Material provided:

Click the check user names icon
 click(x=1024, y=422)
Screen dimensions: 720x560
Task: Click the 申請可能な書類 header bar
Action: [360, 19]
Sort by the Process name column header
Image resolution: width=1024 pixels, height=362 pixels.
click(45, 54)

Problem details: Could you retype all of the records above exactly as they appear?

Output for this task:
Click the check user names icon
 click(x=1024, y=422)
Screen dimensions: 720x560
Task: Click the 申請可能な書類 header bar
Action: [360, 19]
Sort by the Process name column header
Image resolution: width=1024 pixels, height=362 pixels.
click(45, 54)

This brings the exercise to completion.